In uno studio pubblicato su "Proceedings of the National Academy of Sciences" sono stati pubblicati i risultati di una ricerca compiuta da un pool di scienziati statunitensi e brasiliani riguardanti una delle più comuni forme di demenza, l'Alzheimer. Si è scoperto un collegamento di tale patologia ad un'altra malattia comune nella terza età, il diabete mellito di tipo 2. Si è infatti osservato come statisticamente curare l'Alzheimer con l'ormone dell'insulina o altri farmaci antiiperglicemici può aiutare pazienti colpiti da demenza senile: l'insulina potrebbe "proteggere" le cellule cerebrali, in particolar modo le cellule della corteccia situate in aree frontali e temporali, e ridurre così i danni arrecati alla memoria a breve termine.
Il legame tra diabete e probabilità di insorgenza dell'Alzheimer è da tempo evidente per gli scienziati: studi condotti in Germania e negli USA hanno chiarito la natura di questa associazione e hanno concluso che la resistenza all'insulina (prima causa del diabete di tipo 2) nelle cellule cerebrali può compromettere la loro attività determinando l'insorgenza dei disturbi tipici dell'Alzheimer.
I recettori dell'insulina sono presenti in tutti i tessuti del corpo e sebbene non siano fondalmentali per il mantenimento in vita del tessuto cerebrale, la loro attivazione prolungata ed esagerata in determinate aree può alterare alcune funzioni cerebrali. Per studiare questo processo, i ricercatori si sono avvalsi di alcuni topi in cui i recettori dell'insulina presenti nei neuroni erano stati disattivati. I risultati hanno confermato che, nei topi geneticamente modificati, la resistenza neuronale all'insulina può interagire con altri fattori di rischio che determinano l'insorgenza dell'Alzheimer. "Questa è la prima dimostrazione del collegamento tra resistenza all'insulina e Alzheimer" ha detto C. Ronald Kahn del Joslin Diabetes Center di Boston "e dimostra come lo sviluppo di nuovi trattamenti per la resistenza all'insulina possano avere un impatto positivo non solo per il diabete, ma anche per altre malattie croniche".

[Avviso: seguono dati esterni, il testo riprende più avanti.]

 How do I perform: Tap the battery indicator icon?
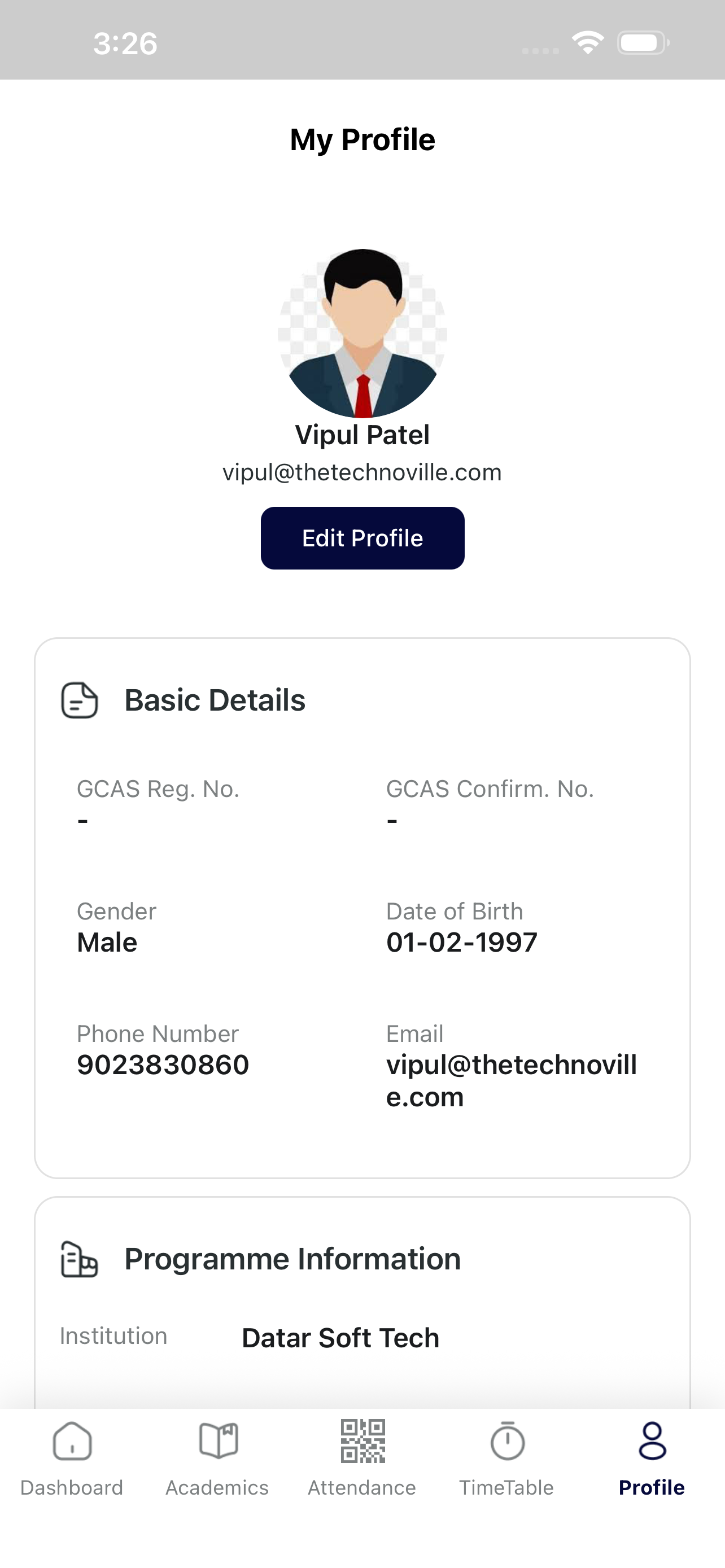(644, 42)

Alcuni ricercatori, in un altro studio, hanno addirittura ipotizzato un altro tipo di legame fra Alzheimer e diabete. Secondo i ricercatori del “Rhode Island Hospital” e della “Brown Medical School”, in seguito a uno studio condotto su 45 soggetti deceduti, il morbo di Alzheimer potrebbe essere in realtà un diabete “di tipo 3”. Durante la ricerca è emerso che i pazienti affetti dal morbo di Alzheimer presentavano una riduzione di insulina. Già in precedenza, la neuropatologa Suzanne M. de la Monte, aveva comunicato che l'insulina non viene prodotta soltanto nel pancreas, ma anche nel cervello.

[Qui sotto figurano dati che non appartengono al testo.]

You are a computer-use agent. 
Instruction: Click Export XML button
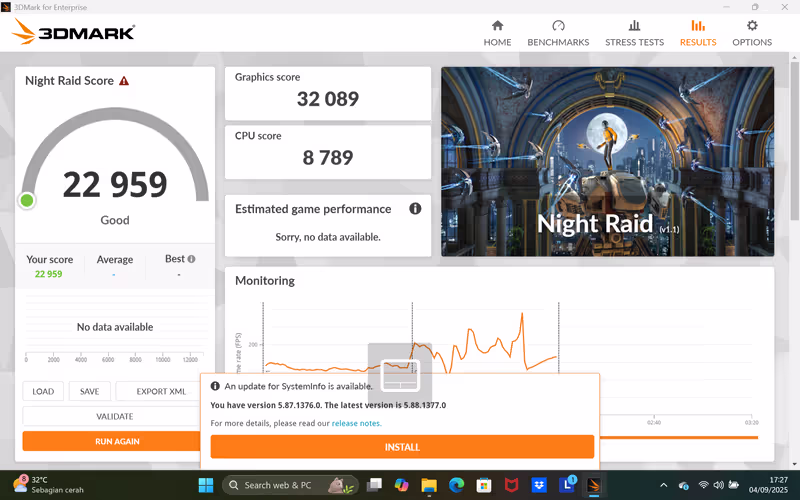pos(161,391)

L'analisi è stata condotta osservata la corteccia frontale dei pazienti e misurando al suo interno l'insulina, il fattore di crescita insulino-simile (IGF-I) e i recettori per l'insulina. Dall'analisi si è evidenziato che più era avanzata la malattia, minori erano i valori dei parametri tenuti sotto controllo. Nei casi in cui la malattia era più avanzata, sono stati riscontrati alcuni valori come ad esempio quelli riguardanti i recettori dell'insulina, ridotti anche dell'80 % rispetto a quelli di un cervello sano. Secondo i ricercatori, i dati raccolti fanno pensare all'Alzheimer come una nuova forma di diabete che si ripercuote sul cervello, sul suo metabolismo, sul deterioramento delle cellule nervose. Grazie a questo studio e futuri approfondimenti, si potranno sviluppare nuove tecniche di trattamento che potranno migliorare la salute dei pazienti.